学芸員エッセイ その7 「ぜんざい屋事件」

ぜんざい屋事件

 昨年の12月、筆者は東京都内にある新選組をモチーフとした飲食店に行ってきた。来店にあたり、「新選組についても知っておかねば」と思ったので、入門書のような本で基礎から調べ直した。龍馬についてはいろいろな文献に目を通したが、新選組に関しては今まであまり関心がなかったのである。
 新選組と言えば、言わずと知れた幕末の京都において治安維持のために活躍した組織である。幕府に忠義を尽くして戦ったその生き様は、今でも小説やドラマ、漫画などで衰えぬ人気を誇っている。それらの作品の中では、近藤勇、土方歳三、沖田総司、斎藤一らが超人的に、あるいは美形に描かれている場合も多い。

 さて、龍馬が生まれた高知城下・上町出身の人物の中に、その新選組に討たれた人物がいることをご存知だろうか。上町の本丁筋に生まれ、後に土佐勤王党員となった大利鼎吉(おおり・ていきち)である。今年は、その大利が闘死した「ぜんざい屋事件」が起こって150年に当たる。
 事件は、慶応元年1月8日(新暦で1865年2月3日)に起こった。この頃、倒幕を画策して大坂に潜伏していた土佐勤王党は、ある計画を立てていた。それは、「大坂の市街地に火を放ち、その混乱に乗じて大坂城を乗っ取る」というものであった。勤王党のメンバーは大利、田中光顕(後の宮内大臣)らで、石蔵屋というぜんざいを提供する甘味処をアジトとしていたのである。
 大利らの計画を知った新選組は、この日、石蔵屋を襲撃する。

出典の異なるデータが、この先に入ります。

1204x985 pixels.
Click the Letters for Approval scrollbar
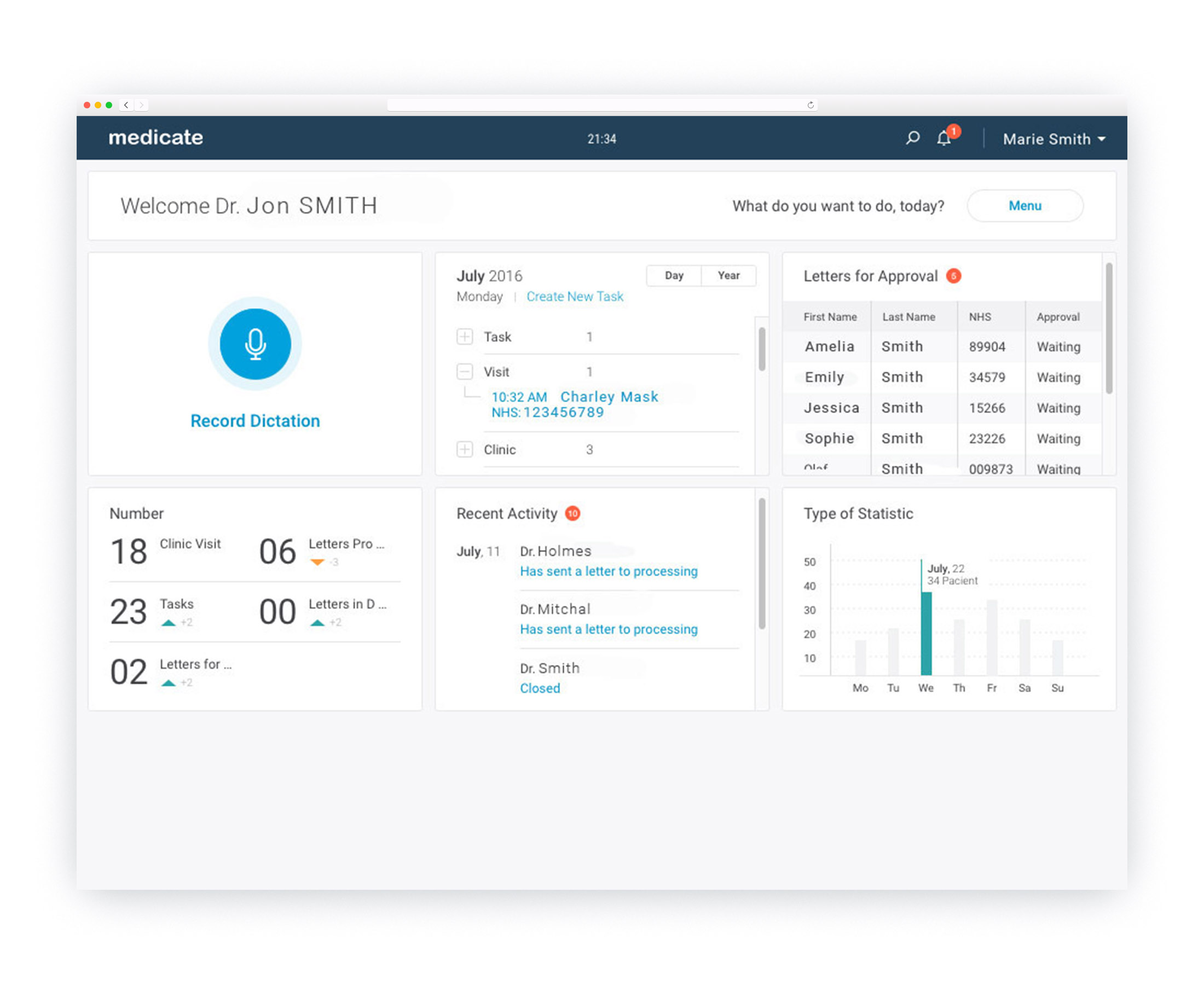[1109, 329]
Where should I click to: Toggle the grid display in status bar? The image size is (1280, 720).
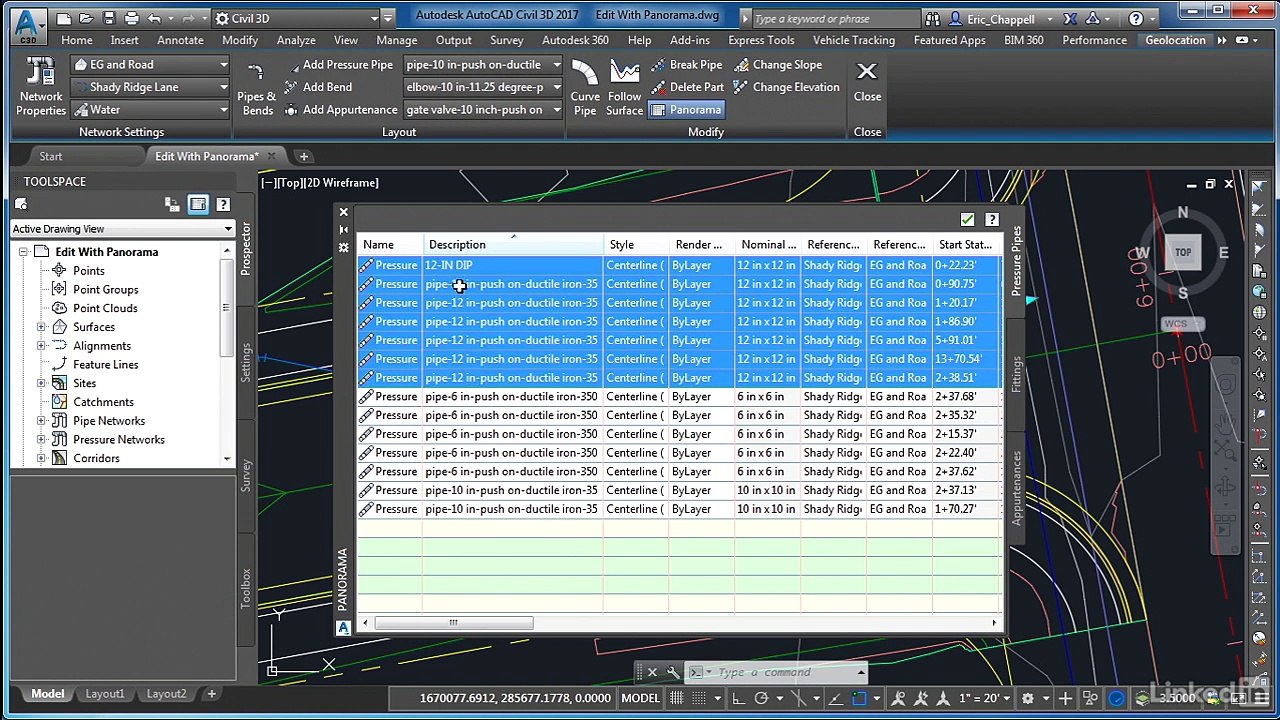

その時、店内にいたのは大利と店主だけであり、他のメンバーは外出中であった。店主は脱出に成功したが、大利は激戦の末に殺害された。この時の新選組のメンバーは、谷三十郎・万太郎の兄弟と正木直太郎、高野十郎である。三十郎は、新選組七番隊のリーダーとしても知られる人物で、池田屋事件などでも活躍した。万太郎は、この事件後、新たに設置された大坂屯所で隊長を務めることとなる。

 この「池田屋事件の大坂版」ともいえる出来事は、歴史ファンの間でもあまり知られていないように思える。恥ずかしながら、筆者も去年初めて知った。150年前のちょうど今頃、勤王党VS新選組のバトルが大坂で繰り広げられたのである。

 現在、龍馬の生まれたまち記念館では、高知市上町ゆかりの人物を幕末から現代まで様々な分野から紹介する企画展を計画している。外食産業に大きな功績を残した松岡寅八や魚類分類学の開祖といわれる田中茂穂、そして龍馬や大利をはじめ幕末の激動に関わった人物も取り上げていきたい。開催の予定は、今年の11月である。
 この企画展が、地域の歴史を見つめ直すことに貢献できれば幸いである。